**EXERCISE DETAILS**
Print the lines from the one containing "Open Recode settings gear icon" through the end of the listing below, exactly as written. Any pictures stay out.

**SOURCE MATERIAL**

* * * * *

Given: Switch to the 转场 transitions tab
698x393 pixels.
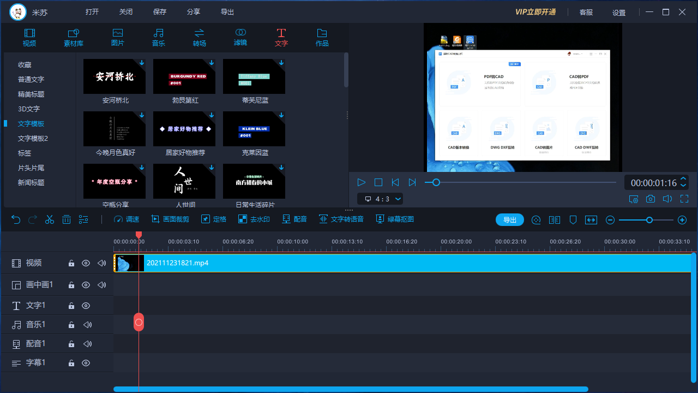Looking at the screenshot, I should pos(200,37).
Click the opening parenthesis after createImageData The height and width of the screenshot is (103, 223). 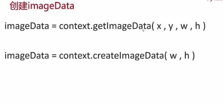click(166, 56)
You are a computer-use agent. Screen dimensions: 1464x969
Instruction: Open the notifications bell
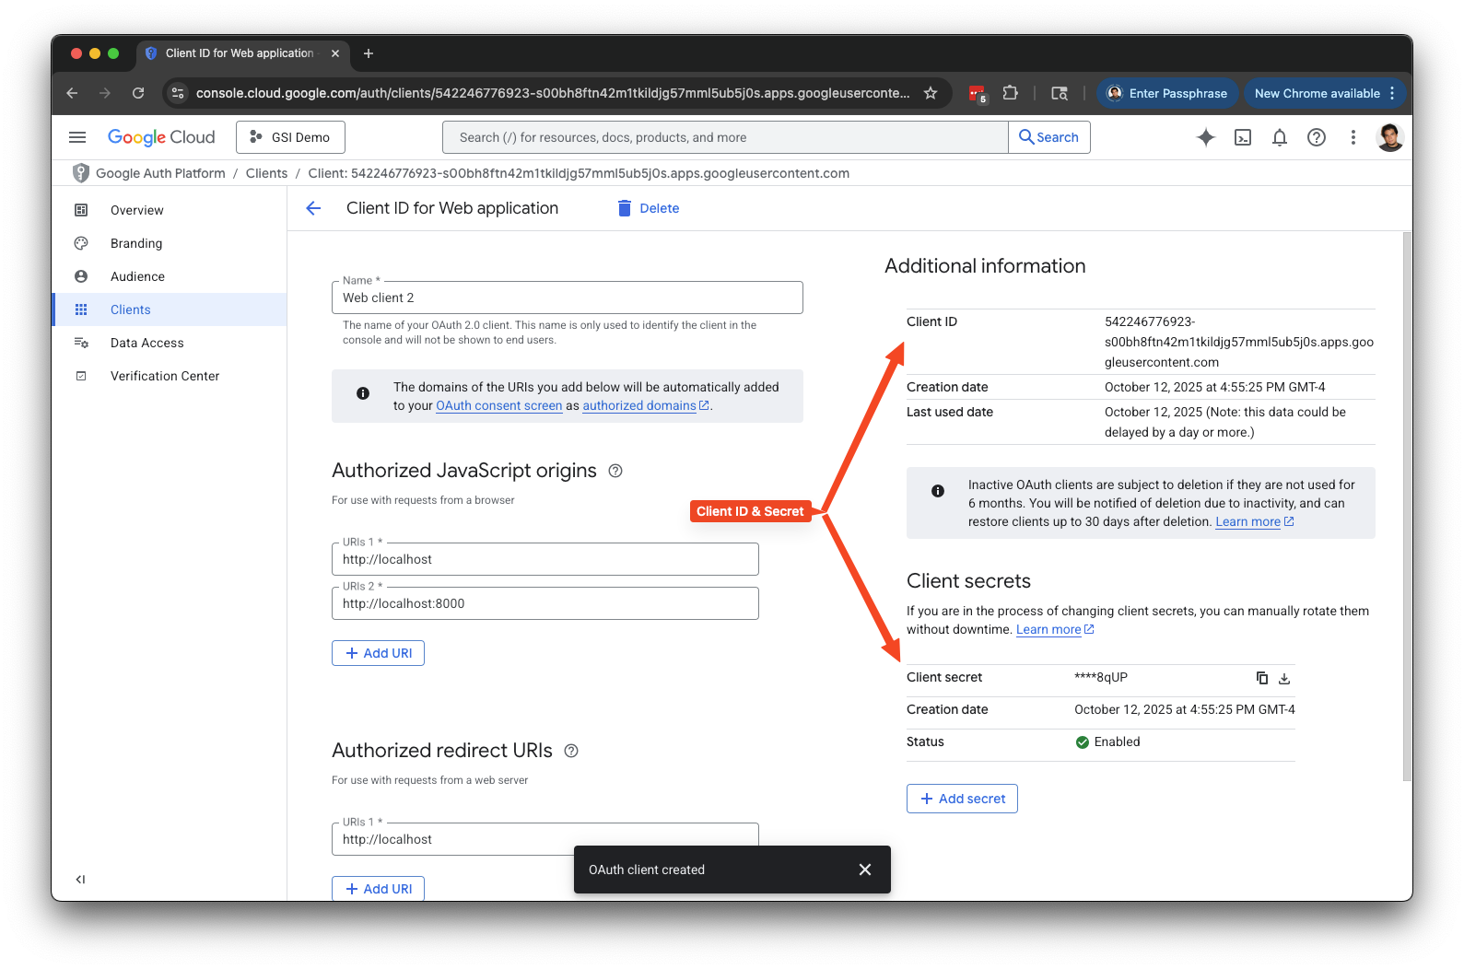coord(1280,137)
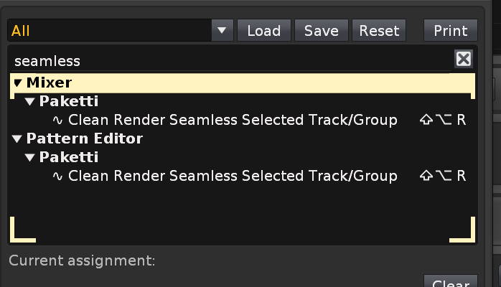Clear the 'seamless' search text with X
Screen dimensions: 501x287
pos(464,60)
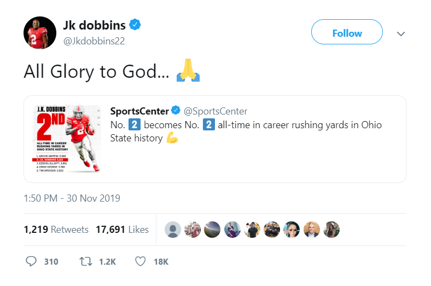Expand tweet options chevron menu

[401, 33]
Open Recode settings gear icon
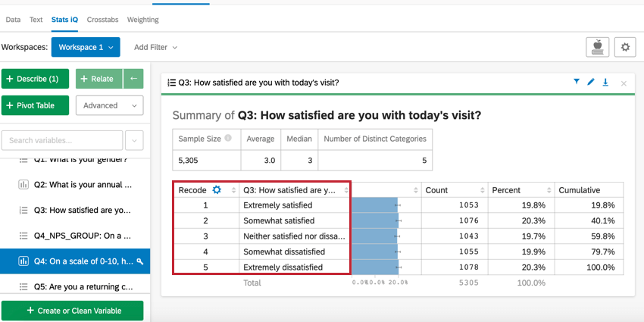This screenshot has height=322, width=644. coord(217,190)
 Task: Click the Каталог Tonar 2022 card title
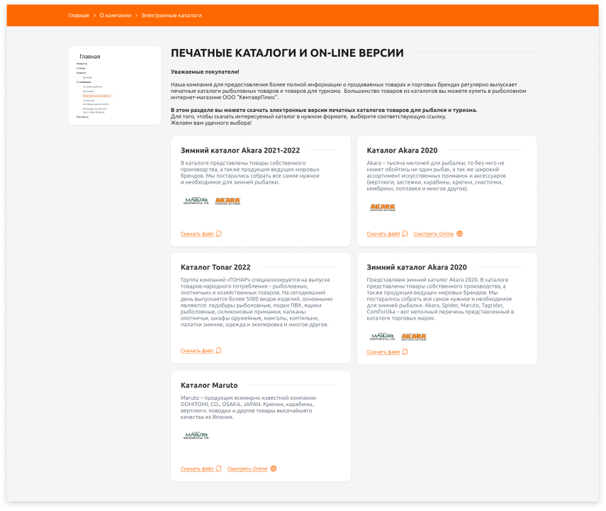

* * * * *

**ANSWER TO THIS PROBLEM**
Open Recode settings gear icon
This screenshot has height=322, width=644. coord(217,190)
 Task: Click the Каталог Tonar 2022 card title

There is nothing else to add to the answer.